▸ The problem
Below is some data. Retype exactly the lines starting at the one with "Boats (603, 104)" and ending at the one with "Super Deals (735, 104)".

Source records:
----

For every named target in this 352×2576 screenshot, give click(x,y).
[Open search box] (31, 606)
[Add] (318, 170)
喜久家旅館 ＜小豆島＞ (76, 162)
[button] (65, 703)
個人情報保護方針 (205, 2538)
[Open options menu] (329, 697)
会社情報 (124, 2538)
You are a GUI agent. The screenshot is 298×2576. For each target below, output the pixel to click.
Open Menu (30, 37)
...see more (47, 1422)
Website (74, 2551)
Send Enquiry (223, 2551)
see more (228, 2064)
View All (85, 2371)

----

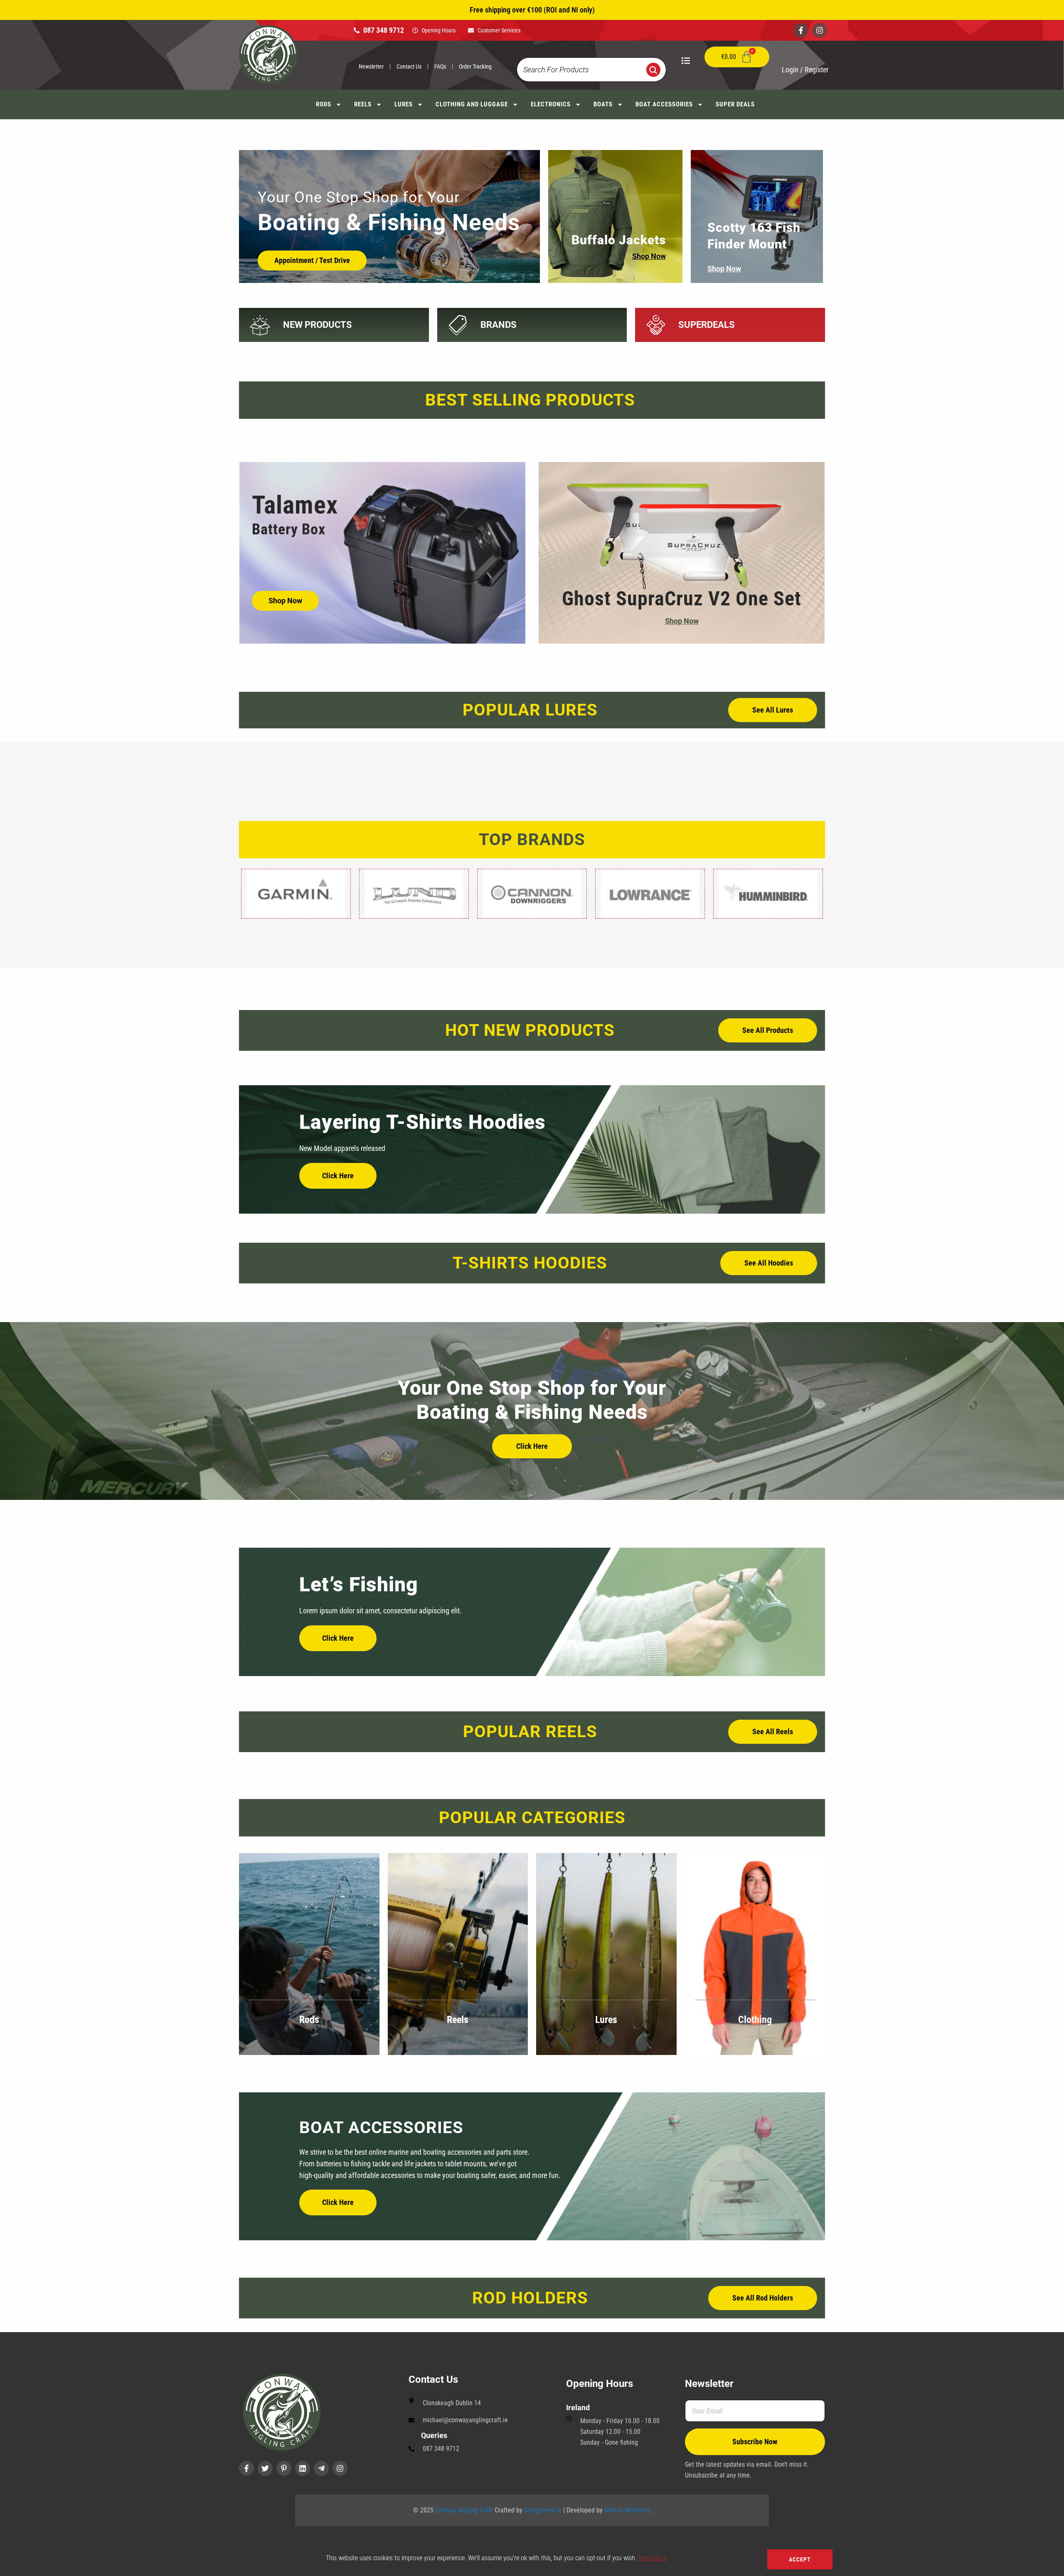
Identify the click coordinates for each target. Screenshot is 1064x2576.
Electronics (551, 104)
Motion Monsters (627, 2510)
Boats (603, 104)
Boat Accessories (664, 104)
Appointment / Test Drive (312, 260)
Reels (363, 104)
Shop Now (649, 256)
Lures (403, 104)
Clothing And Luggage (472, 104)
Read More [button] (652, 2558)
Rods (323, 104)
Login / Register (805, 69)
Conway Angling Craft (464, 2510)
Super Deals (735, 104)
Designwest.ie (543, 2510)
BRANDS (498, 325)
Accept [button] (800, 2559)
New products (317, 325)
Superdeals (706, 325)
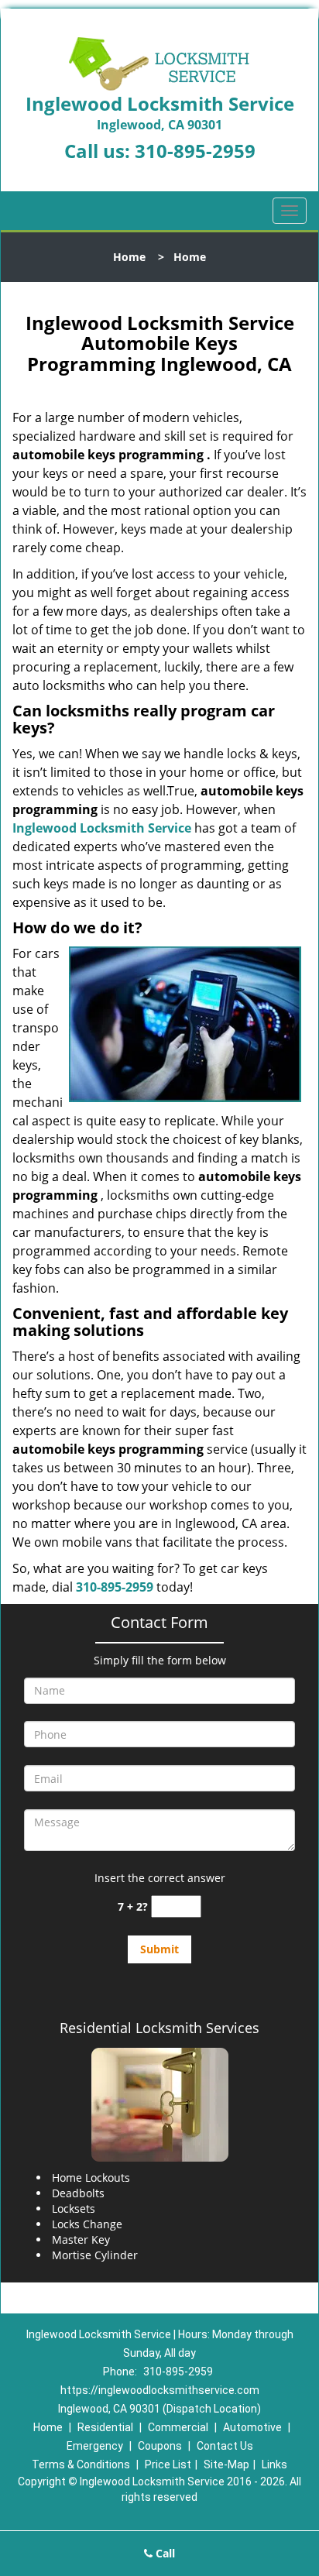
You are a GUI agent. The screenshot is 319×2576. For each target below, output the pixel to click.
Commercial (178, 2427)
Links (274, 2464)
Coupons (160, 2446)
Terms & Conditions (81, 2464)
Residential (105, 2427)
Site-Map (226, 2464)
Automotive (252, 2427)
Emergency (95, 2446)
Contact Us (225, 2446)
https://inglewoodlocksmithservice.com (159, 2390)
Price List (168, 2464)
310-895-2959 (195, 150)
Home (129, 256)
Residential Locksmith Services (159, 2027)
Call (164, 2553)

----

▸ Exercise answer
Boats (603, 104)
Boat Accessories (664, 104)
Appointment / Test Drive (312, 260)
Reels (363, 104)
Shop Now (649, 256)
Lures (403, 104)
Clothing And Luggage (472, 104)
Read More [button] (652, 2558)
Rods (323, 104)
Login / Register (805, 69)
Conway Angling Craft (464, 2510)
Super Deals (735, 104)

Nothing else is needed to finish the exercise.